▶ [EXTRACT]:
================================

The Weeknd

(Copyright © 2010 Piero Scaruffi | Terms of use )
House of Balloons (2011), 6.5/10
Echoes of Silence (2011), 5/10
Thursday (2011), 6/10
Kiss Land (2013), 5/10
Beauty Behind the Madness (2015), 4.5/10
Starboy (2016), 4/10
After Hours (2020), 6/10
Dawn FM (2022), 4.5/10

(Clicka qua per la versione Italiana)

Weeknd, the project of Toronto's crooner Abel Tesfaye, bursts on the stage of high-tech soul music with a trilogy of mixtapes produced by Doc McKinney and Illangelo. The nine ballads of House of Balloons (2011), with the exception of the one uptempo number, House of Balloons (also the standout), succeed best when the soundscape upsets the narrative (as in the seven-minute The Party & the After Party), when the sounds create contradictory textures (What You Need) and when the choreography prevails over the quivering falsetto The Morning. Coupled with Tesfaye's stories of sex and drugs (Wicked Games in particular), the music actually hints at an acute state of loneliness.

The sense of loneliness rules reigns supreme over the psychological gems of Thursday (2011): Thursday, The Zone and Rolling Stone. Alas, the frequency of convincing hooks had declined dramatically.

Echoes of Silence (2011) indulged in depravity for the sake of provoking (Initiation, XO / The Host): when a pop star runs out of ideas, all he has to do to keep being talked about is to insult everybody's intelligence. However, the stark and naked Montreal, Echoes of Silence, Same Old Song and Next replicated the sense of failure that permeated the previous mixtape. Sex had never sounded so macabre and suicidal. Clams Casino produced the most musical piece, The Fall.

================================

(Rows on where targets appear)
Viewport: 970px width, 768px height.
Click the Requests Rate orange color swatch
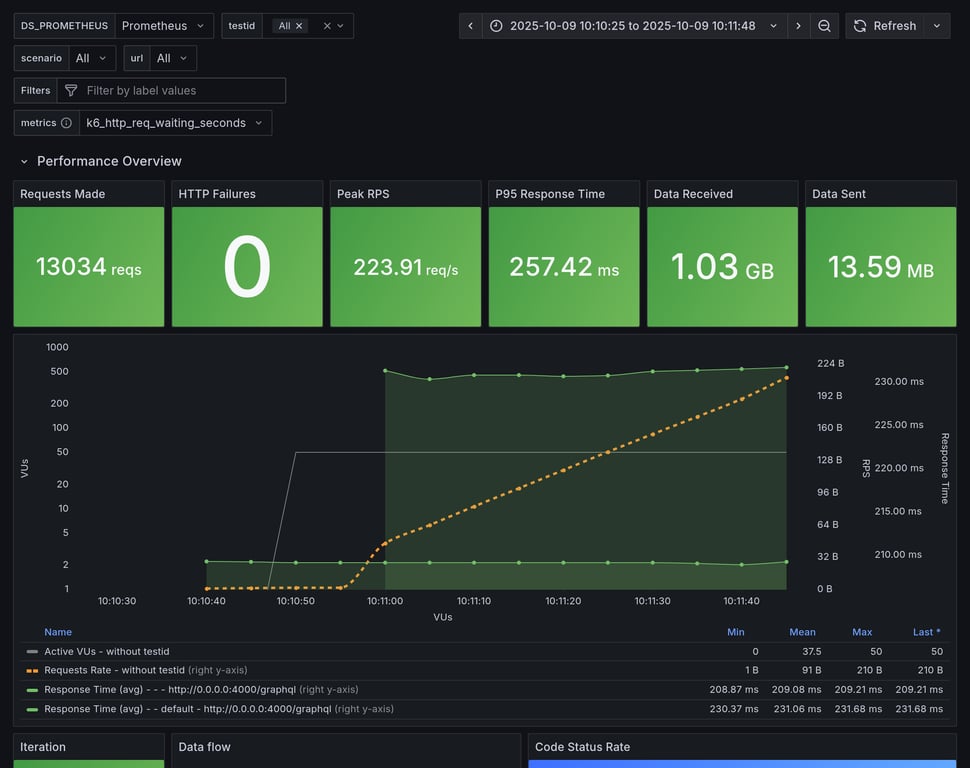click(33, 670)
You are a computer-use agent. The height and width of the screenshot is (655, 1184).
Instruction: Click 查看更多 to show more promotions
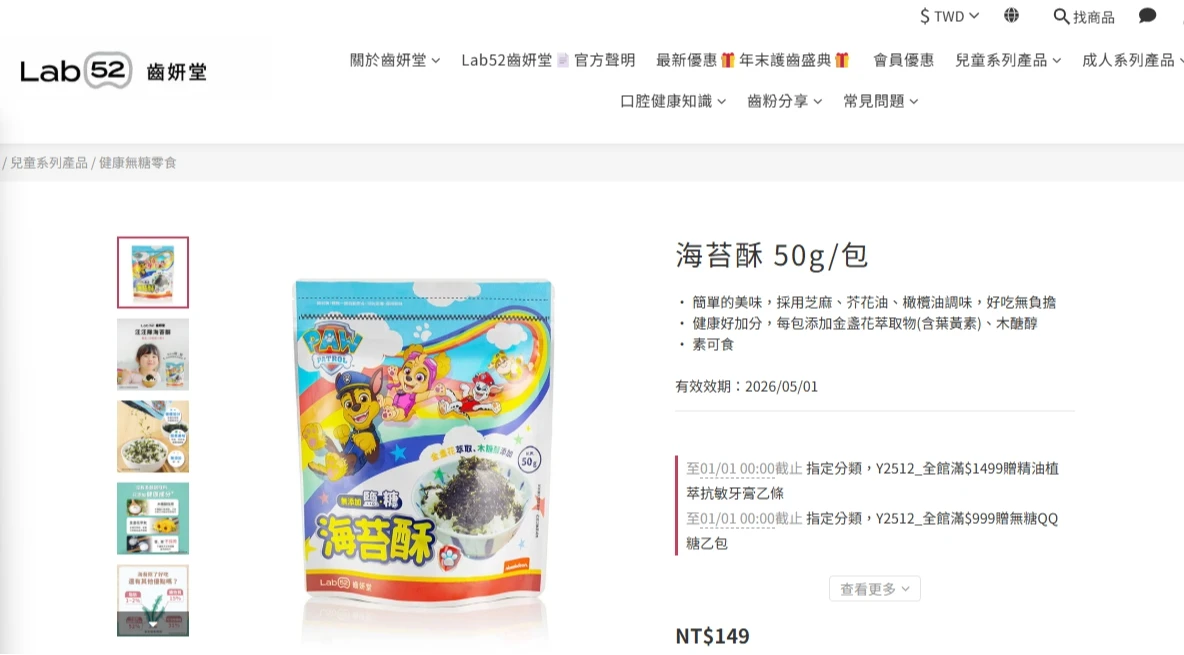pyautogui.click(x=874, y=589)
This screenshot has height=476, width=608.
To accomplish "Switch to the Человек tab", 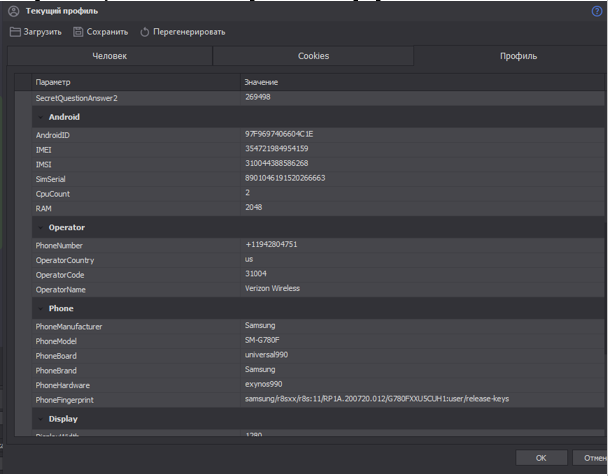I will pos(109,56).
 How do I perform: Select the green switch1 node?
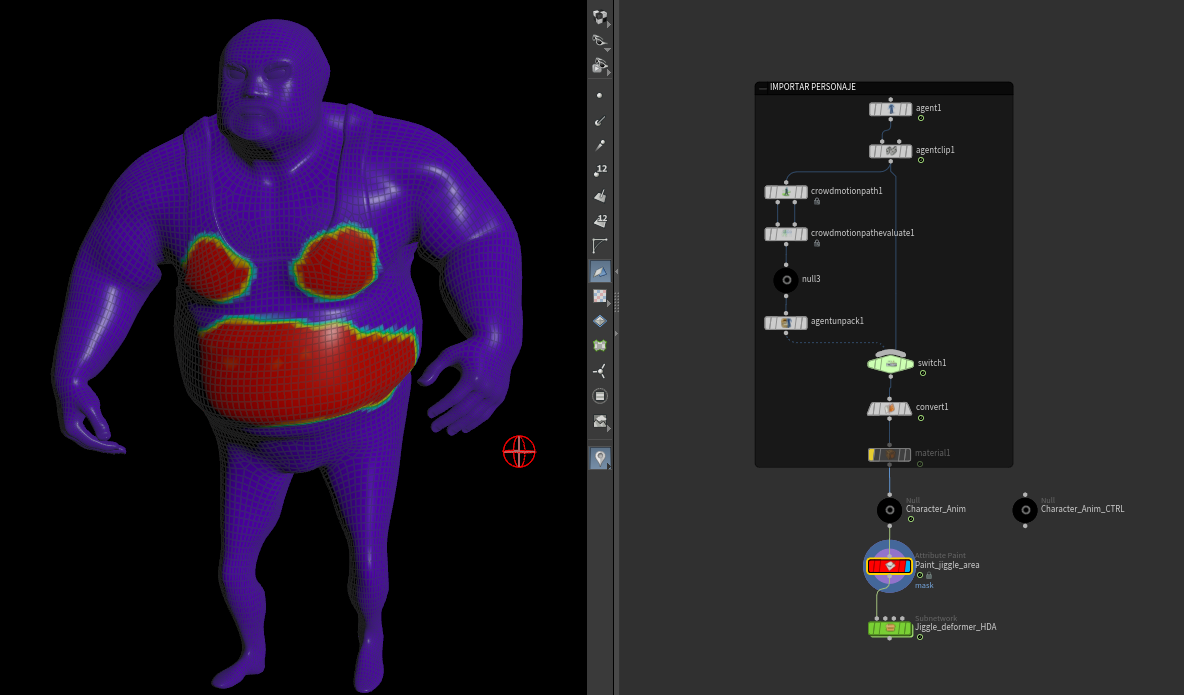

================================

▶ [DIRECTIONS]:
a. From the ratings list in the review of The Weeknd, list every album that received a score of 5/10 or lower, with its year and score.
b. Quote the review of The Weeknd word for word, from "(Copyright © 2010" up to and including "la versione Italiana)".
Rely only on the review of The Weeknd.

▶ [OUTPUTS]:
a.
Echoes of Silence (2011), 5/10
Kiss Land (2013), 5/10
Beauty Behind the Madness (2015), 4.5/10
Starboy (2016), 4/10
Dawn FM (2022), 4.5/10

b.
(Copyright © 2010 Piero Scaruffi | Terms of use )
House of Balloons (2011), 6.5/10
Echoes of Silence (2011), 5/10
Thursday (2011), 6/10
Kiss Land (2013), 5/10
Beauty Behind the Madness (2015), 4.5/10
Starboy (2016), 4/10
After Hours (2020), 6/10
Dawn FM (2022), 4.5/10

(Clicka qua per la versione Italiana)